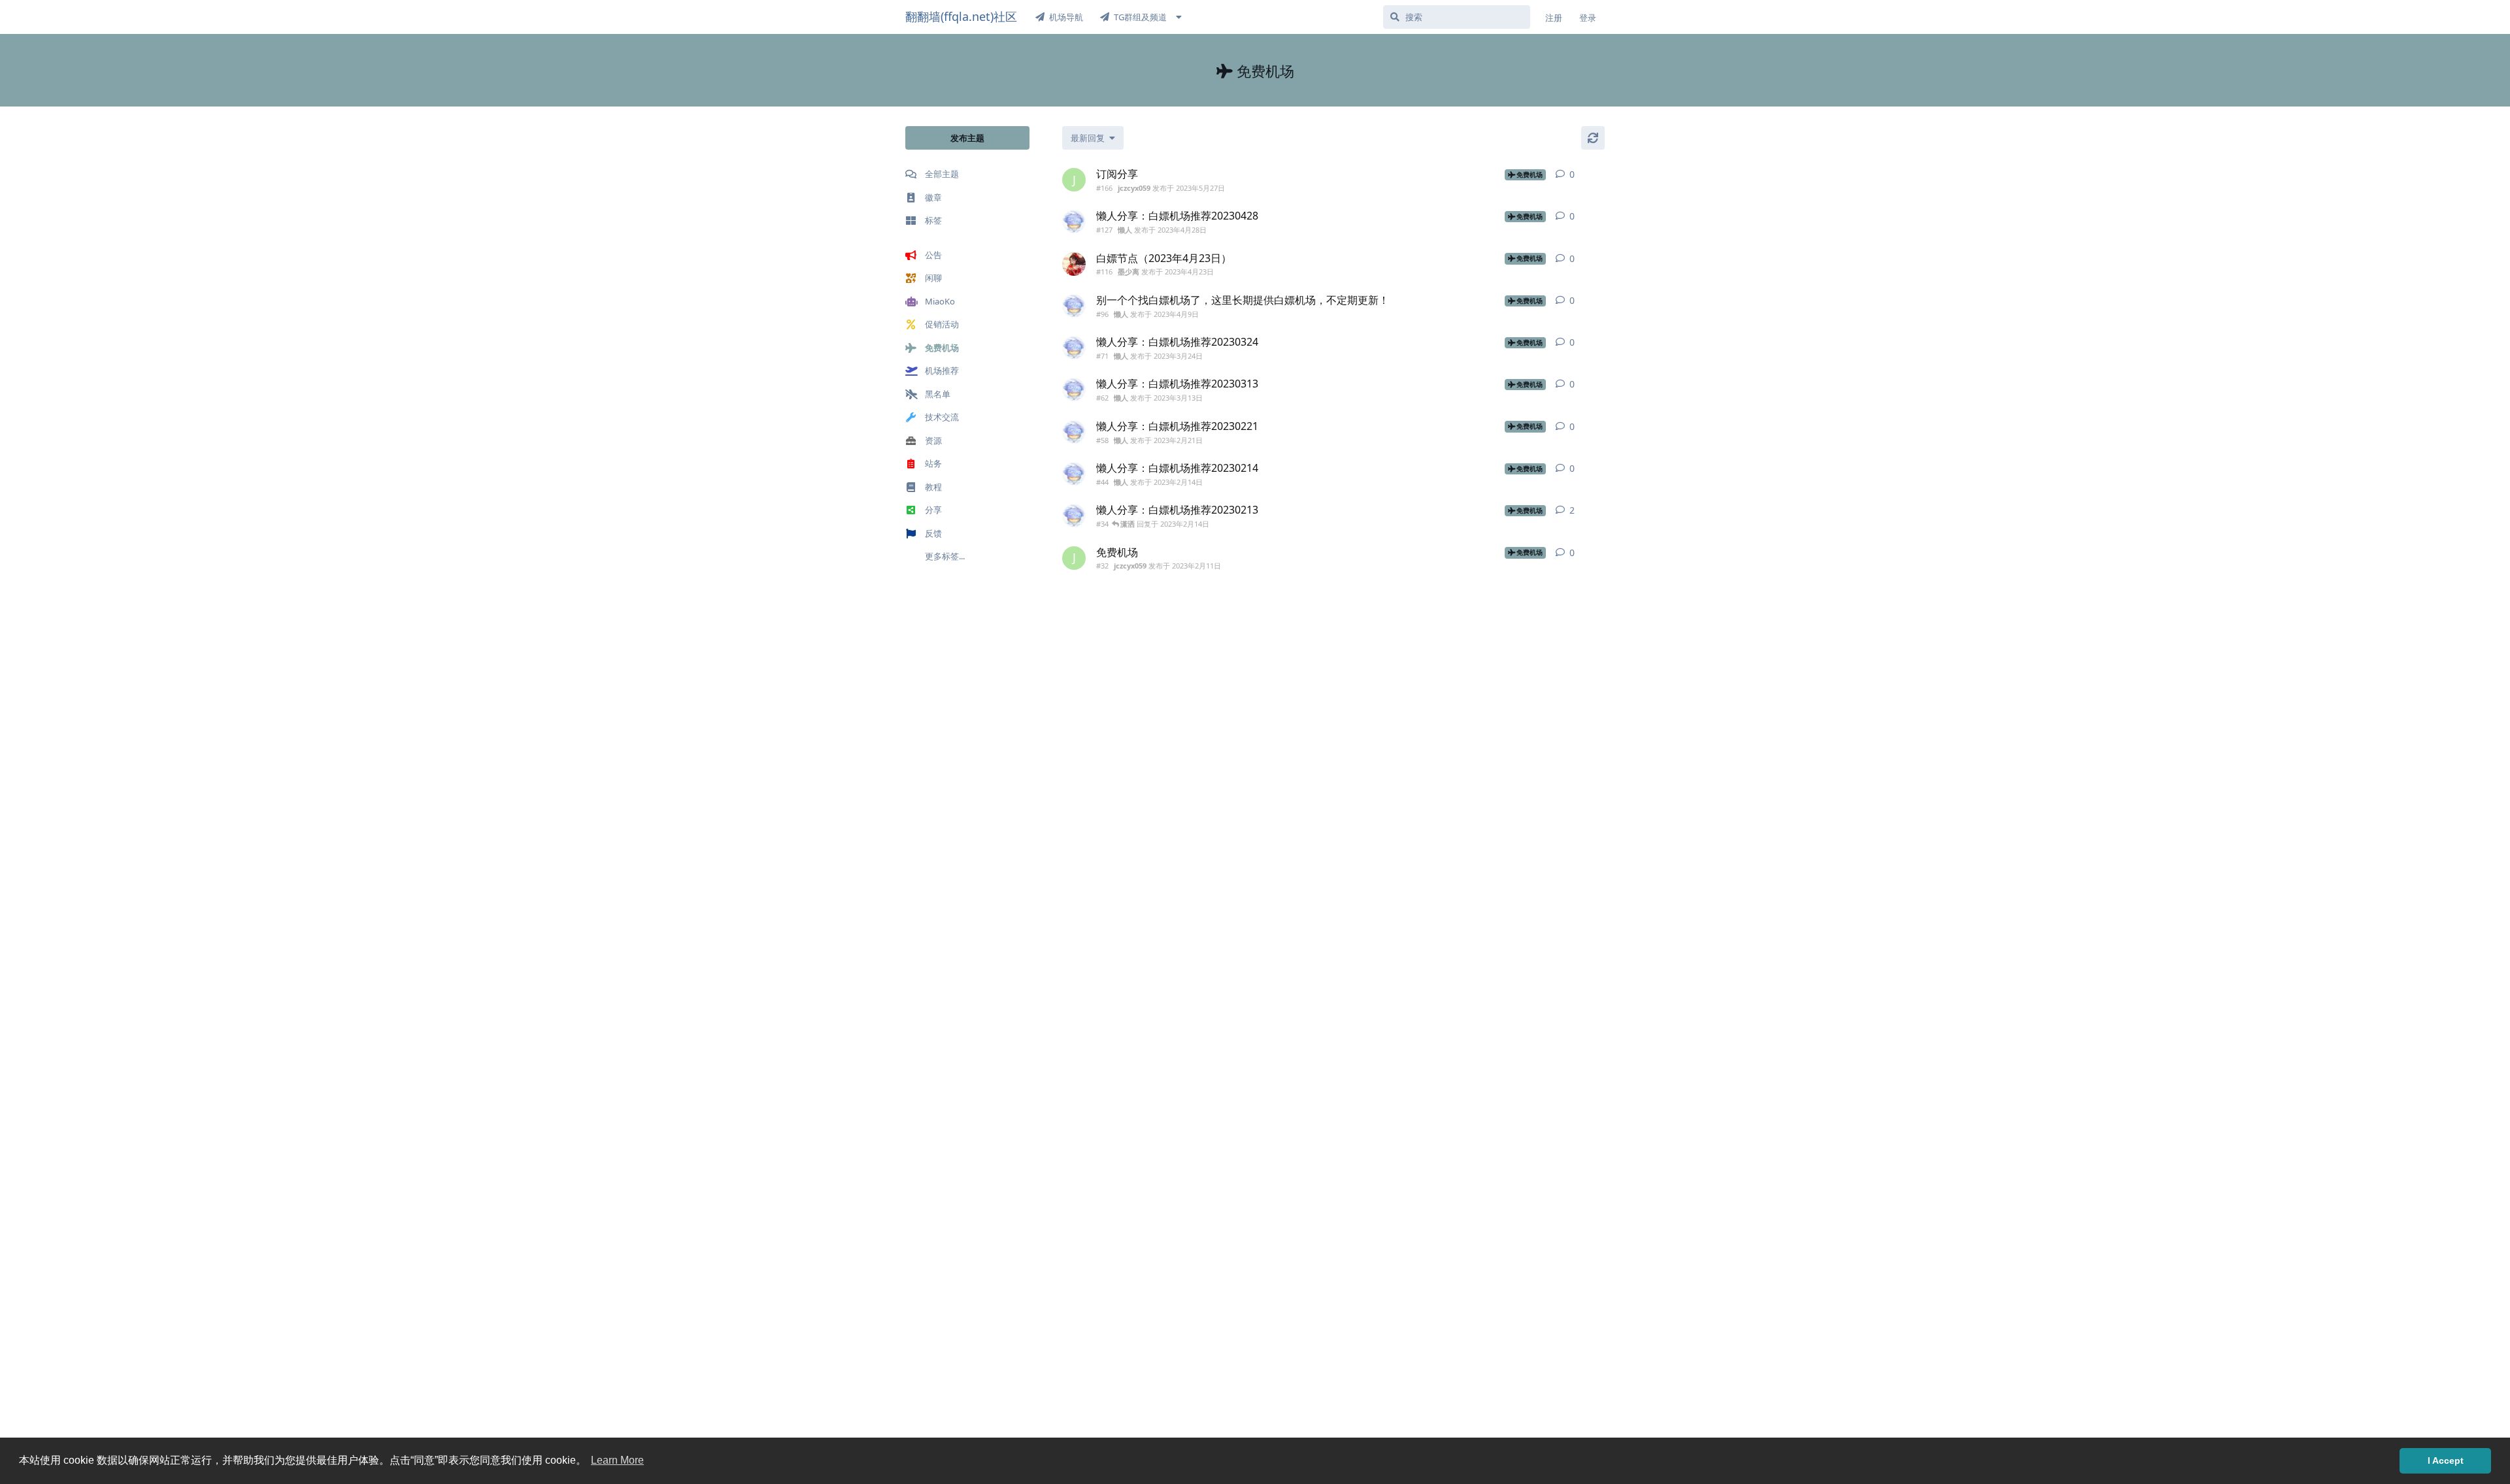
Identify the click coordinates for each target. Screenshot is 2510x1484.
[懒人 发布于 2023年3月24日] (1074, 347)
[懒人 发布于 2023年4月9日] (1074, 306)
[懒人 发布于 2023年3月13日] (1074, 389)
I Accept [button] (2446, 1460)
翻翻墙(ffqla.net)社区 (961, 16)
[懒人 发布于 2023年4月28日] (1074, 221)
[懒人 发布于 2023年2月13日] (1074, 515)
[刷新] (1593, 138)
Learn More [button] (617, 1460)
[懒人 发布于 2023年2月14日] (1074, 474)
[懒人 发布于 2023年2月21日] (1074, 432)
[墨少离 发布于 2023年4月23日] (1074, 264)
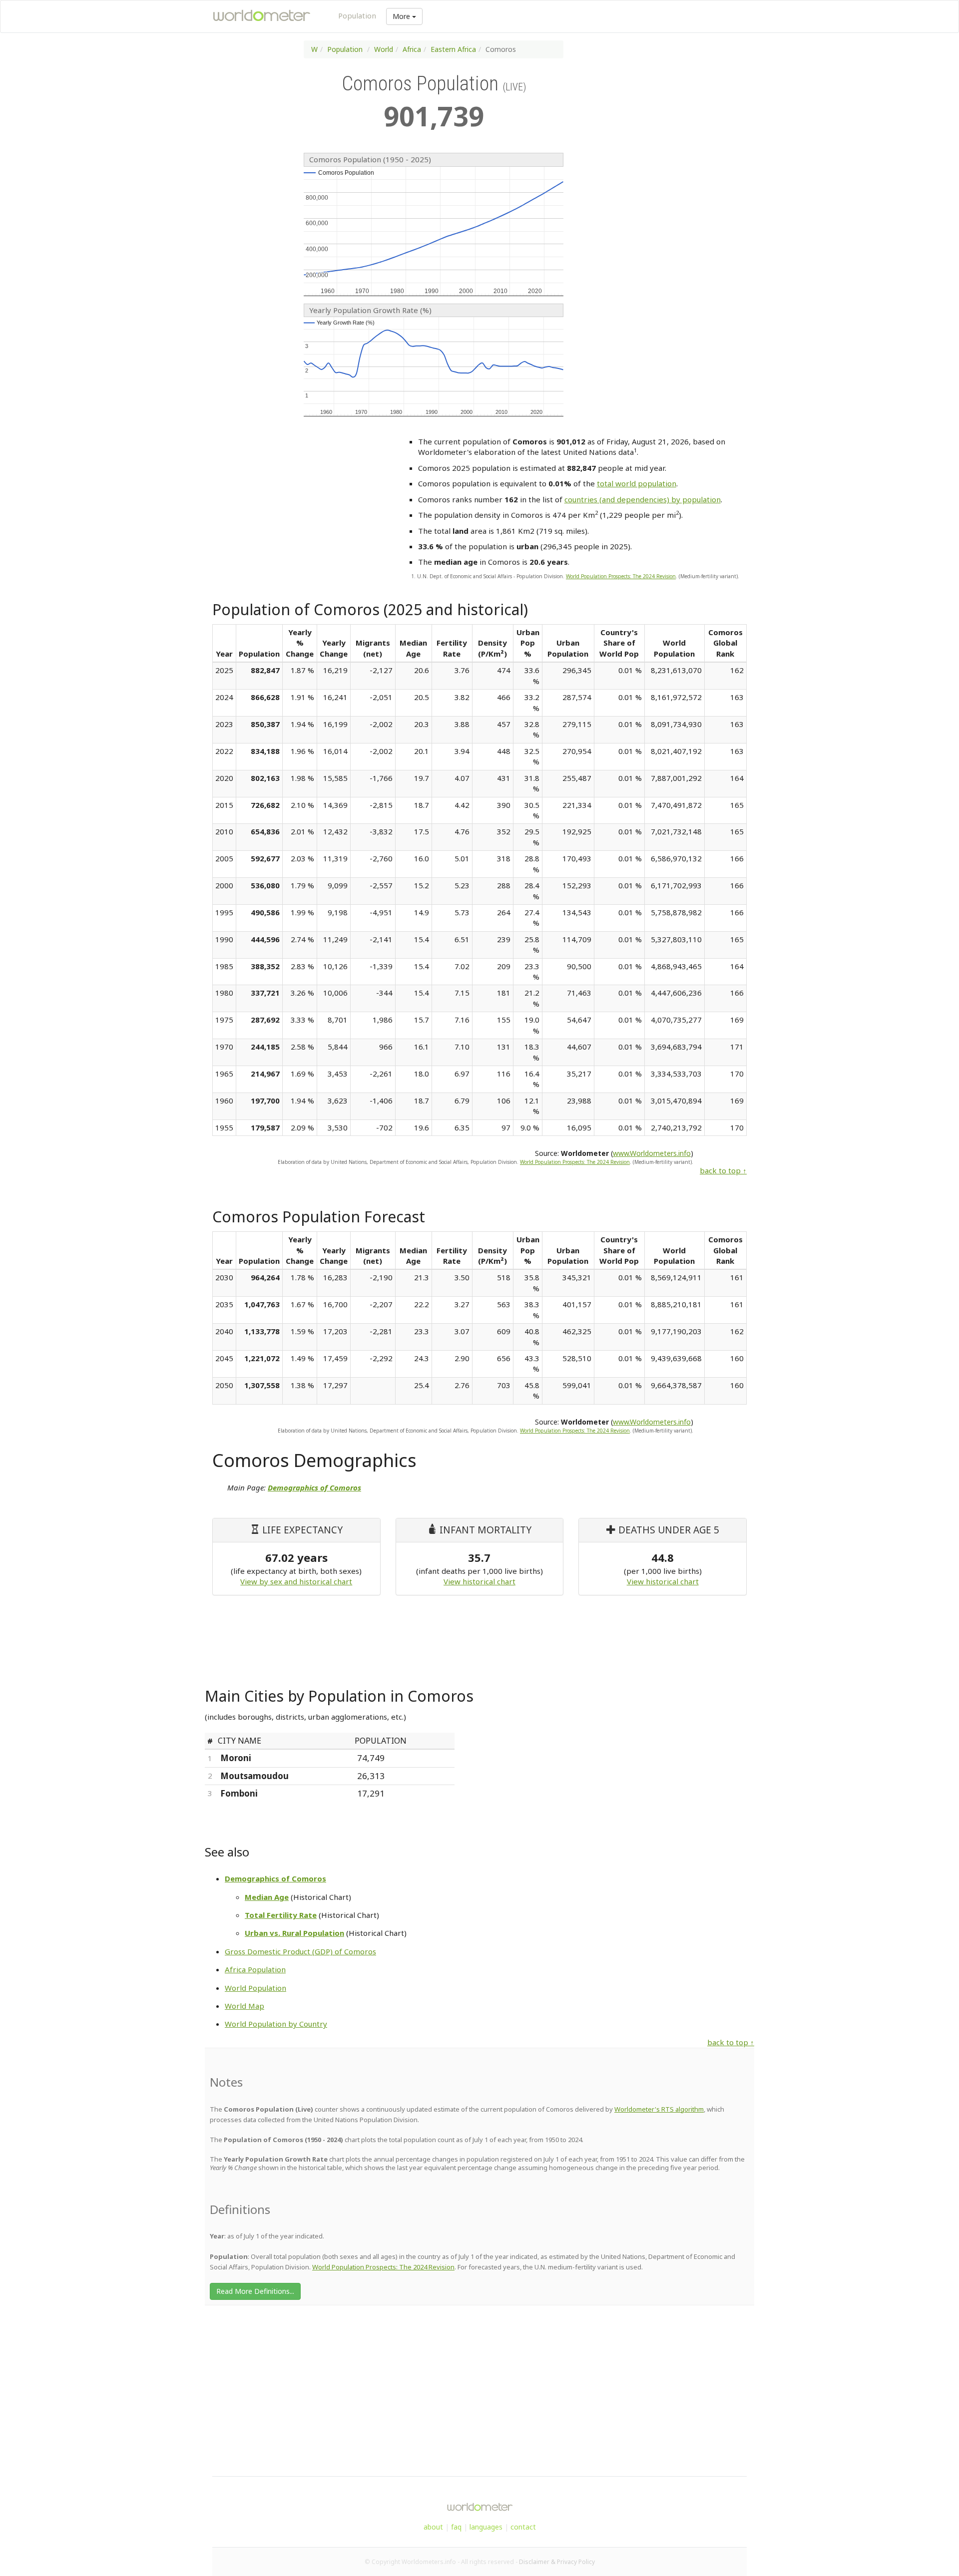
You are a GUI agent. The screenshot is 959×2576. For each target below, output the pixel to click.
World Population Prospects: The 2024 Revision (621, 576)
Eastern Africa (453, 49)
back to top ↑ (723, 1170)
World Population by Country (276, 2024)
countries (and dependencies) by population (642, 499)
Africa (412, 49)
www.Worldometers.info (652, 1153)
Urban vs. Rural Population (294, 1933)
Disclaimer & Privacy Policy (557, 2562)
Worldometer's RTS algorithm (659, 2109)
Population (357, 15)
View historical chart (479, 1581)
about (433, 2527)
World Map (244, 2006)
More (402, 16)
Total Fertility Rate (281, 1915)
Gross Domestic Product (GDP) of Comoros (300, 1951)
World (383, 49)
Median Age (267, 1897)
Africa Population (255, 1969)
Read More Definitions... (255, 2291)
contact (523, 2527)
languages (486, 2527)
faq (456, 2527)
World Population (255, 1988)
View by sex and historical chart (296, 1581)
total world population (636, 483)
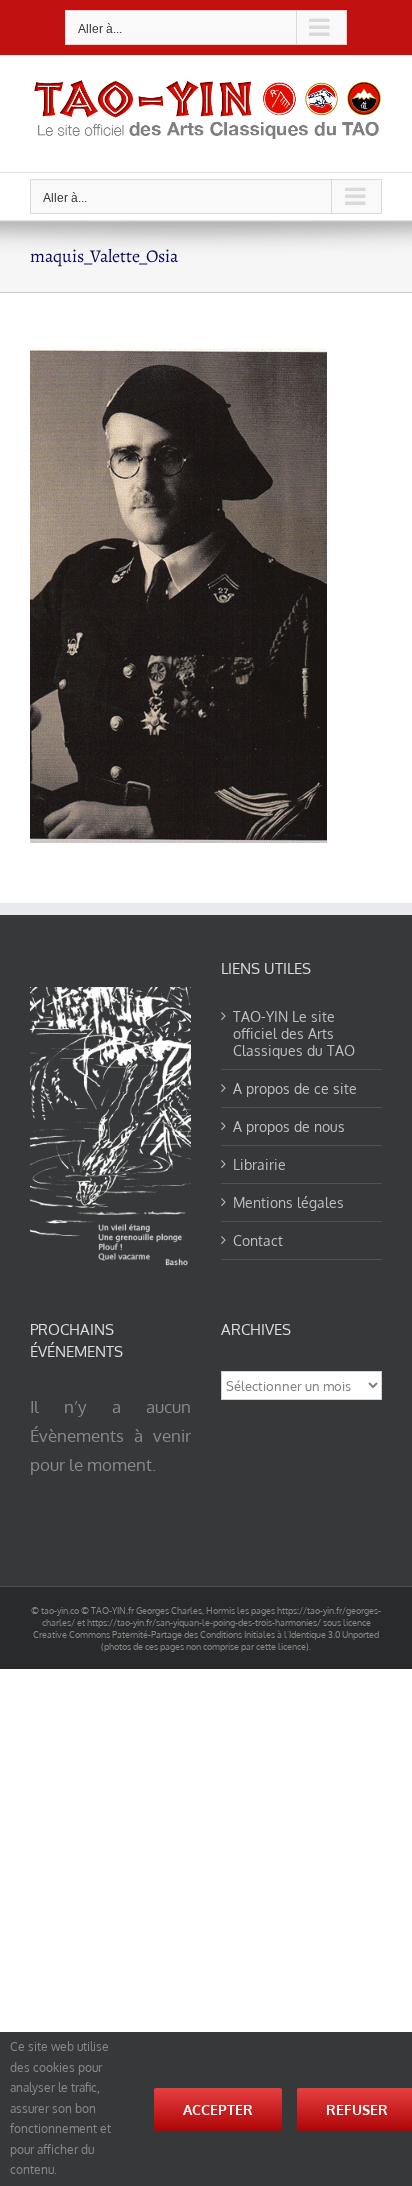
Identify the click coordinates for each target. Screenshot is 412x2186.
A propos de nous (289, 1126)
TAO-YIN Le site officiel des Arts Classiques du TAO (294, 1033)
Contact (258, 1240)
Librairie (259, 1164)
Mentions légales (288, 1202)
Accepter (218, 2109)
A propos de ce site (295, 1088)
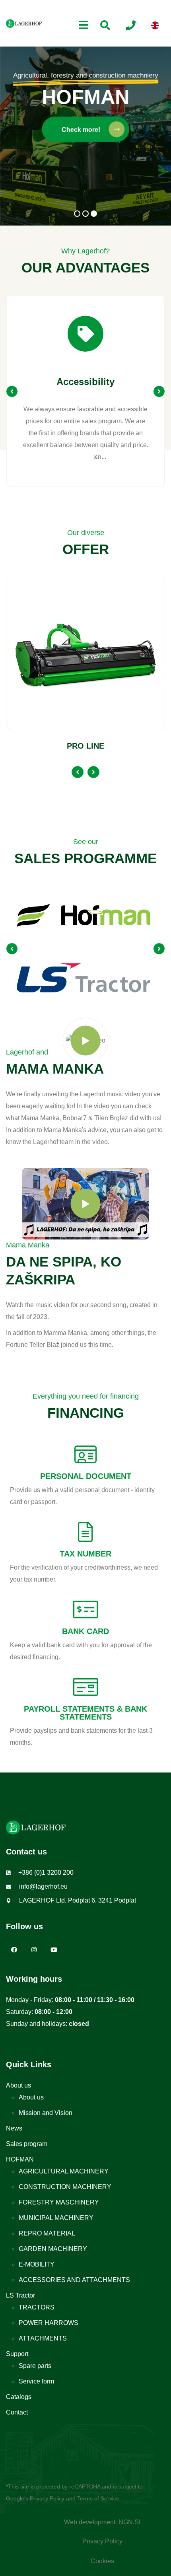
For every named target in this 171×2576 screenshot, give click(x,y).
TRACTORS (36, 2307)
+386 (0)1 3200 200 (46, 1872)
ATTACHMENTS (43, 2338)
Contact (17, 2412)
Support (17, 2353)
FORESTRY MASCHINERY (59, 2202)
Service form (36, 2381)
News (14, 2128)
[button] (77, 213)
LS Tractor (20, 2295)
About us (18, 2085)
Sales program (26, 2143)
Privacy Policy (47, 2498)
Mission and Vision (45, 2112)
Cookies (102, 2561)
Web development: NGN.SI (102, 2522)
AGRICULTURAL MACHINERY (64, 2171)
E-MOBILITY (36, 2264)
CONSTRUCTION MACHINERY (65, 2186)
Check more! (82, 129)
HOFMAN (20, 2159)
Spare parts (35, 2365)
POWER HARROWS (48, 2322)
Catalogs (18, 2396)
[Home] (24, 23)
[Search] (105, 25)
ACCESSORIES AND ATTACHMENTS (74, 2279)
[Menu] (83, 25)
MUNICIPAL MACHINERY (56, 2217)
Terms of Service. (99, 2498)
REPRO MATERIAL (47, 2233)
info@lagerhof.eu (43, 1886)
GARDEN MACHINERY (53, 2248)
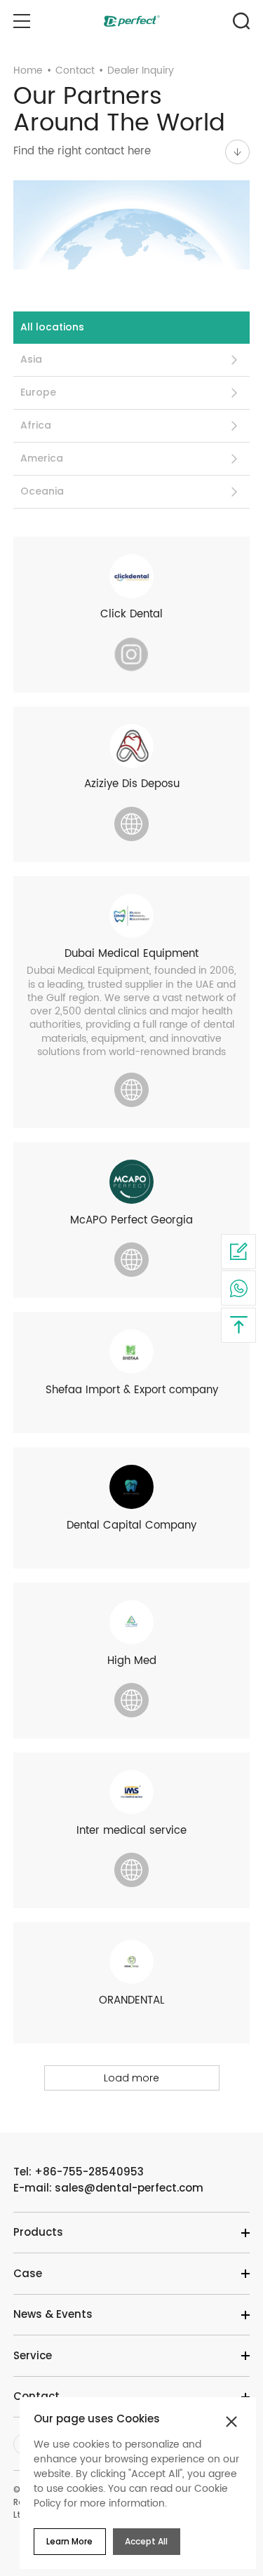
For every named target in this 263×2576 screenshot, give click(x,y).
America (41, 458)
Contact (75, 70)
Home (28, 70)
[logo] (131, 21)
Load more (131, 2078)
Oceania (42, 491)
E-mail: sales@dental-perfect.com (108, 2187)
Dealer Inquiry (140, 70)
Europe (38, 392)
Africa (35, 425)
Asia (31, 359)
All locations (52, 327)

_ _ _ _

* BRIEF *
In the listing above, each line with the word "Africa" is to be copied out.

* ANSWER TO THE EXERCISE *
Eastern Africa (453, 49)
Africa (412, 49)
Africa Population (255, 1969)
Africa (35, 425)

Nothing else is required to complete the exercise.